After Revan went to the Outer Rim, Revan found a way to our Galaxy, got another mind wipe and is now known as Shepard.


The Reapers are The Great Beings.

After they lost their planet, the Great Beings left the solar system and proceeded into dark space. By the time they found a galaxy capable of supporting life, they were on the verge of death. They harvested that galaxy's residents, turning their biomatter into a substance comparable to Protodermis they could subsist on. They left some species alive and used their experience in creating biomechanical entities to shape the flow of technology for the remaining species, ensuring that there would be sufficient technological and biological matter to harvest.

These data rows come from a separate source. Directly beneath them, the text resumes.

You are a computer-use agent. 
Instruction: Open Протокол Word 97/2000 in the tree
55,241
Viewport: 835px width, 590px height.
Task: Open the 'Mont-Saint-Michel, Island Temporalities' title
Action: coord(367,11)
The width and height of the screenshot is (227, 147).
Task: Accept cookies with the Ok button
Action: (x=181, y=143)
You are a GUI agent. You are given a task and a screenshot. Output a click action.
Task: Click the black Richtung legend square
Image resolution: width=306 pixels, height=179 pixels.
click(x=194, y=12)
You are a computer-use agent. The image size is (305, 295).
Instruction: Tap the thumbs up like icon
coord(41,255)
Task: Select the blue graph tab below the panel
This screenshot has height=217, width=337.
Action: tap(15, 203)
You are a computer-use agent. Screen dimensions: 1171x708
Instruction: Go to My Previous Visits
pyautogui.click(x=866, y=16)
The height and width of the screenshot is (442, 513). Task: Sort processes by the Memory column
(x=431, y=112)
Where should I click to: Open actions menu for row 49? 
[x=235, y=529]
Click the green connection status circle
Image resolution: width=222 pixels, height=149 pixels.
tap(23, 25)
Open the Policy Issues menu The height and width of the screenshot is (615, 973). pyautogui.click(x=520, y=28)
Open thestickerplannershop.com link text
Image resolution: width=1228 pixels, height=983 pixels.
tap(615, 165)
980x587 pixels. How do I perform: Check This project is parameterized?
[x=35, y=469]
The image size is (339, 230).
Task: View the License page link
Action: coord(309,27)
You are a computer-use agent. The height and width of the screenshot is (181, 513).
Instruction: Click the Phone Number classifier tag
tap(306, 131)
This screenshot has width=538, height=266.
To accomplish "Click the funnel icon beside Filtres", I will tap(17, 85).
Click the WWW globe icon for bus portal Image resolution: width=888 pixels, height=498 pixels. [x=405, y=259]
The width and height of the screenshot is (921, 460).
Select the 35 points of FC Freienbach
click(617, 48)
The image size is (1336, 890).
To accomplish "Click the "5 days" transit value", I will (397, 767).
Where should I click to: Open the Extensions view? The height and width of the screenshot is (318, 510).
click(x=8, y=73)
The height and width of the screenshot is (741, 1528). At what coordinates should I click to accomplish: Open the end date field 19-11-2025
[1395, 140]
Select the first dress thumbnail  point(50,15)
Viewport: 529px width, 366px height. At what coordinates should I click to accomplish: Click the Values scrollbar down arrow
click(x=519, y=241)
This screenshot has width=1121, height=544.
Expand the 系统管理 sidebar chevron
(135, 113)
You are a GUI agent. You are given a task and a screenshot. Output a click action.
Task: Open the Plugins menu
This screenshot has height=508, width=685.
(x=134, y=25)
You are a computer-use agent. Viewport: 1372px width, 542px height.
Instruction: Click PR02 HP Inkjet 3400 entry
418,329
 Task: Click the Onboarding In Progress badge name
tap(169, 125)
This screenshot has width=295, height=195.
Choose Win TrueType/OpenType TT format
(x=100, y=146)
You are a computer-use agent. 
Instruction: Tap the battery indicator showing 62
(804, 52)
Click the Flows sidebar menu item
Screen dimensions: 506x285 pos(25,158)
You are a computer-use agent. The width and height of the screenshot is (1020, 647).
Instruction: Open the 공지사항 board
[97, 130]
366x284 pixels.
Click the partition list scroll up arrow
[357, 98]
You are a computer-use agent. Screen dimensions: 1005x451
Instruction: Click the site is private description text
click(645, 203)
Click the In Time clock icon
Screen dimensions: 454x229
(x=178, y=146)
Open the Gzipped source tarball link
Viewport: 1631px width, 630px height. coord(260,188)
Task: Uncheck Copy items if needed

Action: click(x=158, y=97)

In spite of being starved, they still have the urge to create. They use some of the harvested material to create beings such as the Human-Reaper.

Y'knew It Was Comin': The Catalyst is an Angel.

Iruel, to be precise.

In this universe, the seeding of life by the builders of the White and Black Moons went as planned due to a different, much, much earlier schedule (a few eons, to be precise). Lilith's children proved to be much more successful, provoking the builders to spread her Fruit of Wisdom across the galaxy, hence why so many races are so humanlike. Adam's children were also successful, but Iruel's machine race was distrusted by the other Angelic life forms, resulting in a war of extinction that nearly destroyed the galaxy, hence why the builders went with the Lilim instead for the predominant ethos of the galaxy (at least a Proud Warrior Race doesn't damage the fabric of reality when they fight..). Iruel survived however, feeling embittered by abandonment and the war that destroyed his descendants.

When it became clear that the machine races the Lilim built inevitably succumbed to distrust and war, Iruel snapped at what he saw as the mistakes of Adam's children being repeated in the favored children of the builders, and decided that not only would he put an end to what he had come to see as an inevitable result of sapience, he would use the souls of the Lilim to rebuild his own race-what would become the Reapers. The sludge the components of Reapers are processed into is, obviously, LIV, and the Human-Reaper and presumably it's cousins are Angel Cores created from the LIV in imitation of Iruel's own.

Of course, there was a slight problem with this-namely, the Fruit of Knowledge and the Fruit of Life were never supposed to mix, thus the Reapers were driven Ax Crazy by the Lilim's wisdom and Iruel's powers conflicting. Thus, by the time Shepard shows up, Iruel has realized what a terrible mistake he's made, and submits to judgement for his actions. Should you go Synthesis however, he gets a small concession-with Shepard already being a fusion of mechanical and organic life, his/her AT Field provides a basis for a much more natural fusion of Iruel's race and the Lilim, resulting in an entirely new form of life that embodies balance between Adam and Lilith, greater than the sum of it's parts.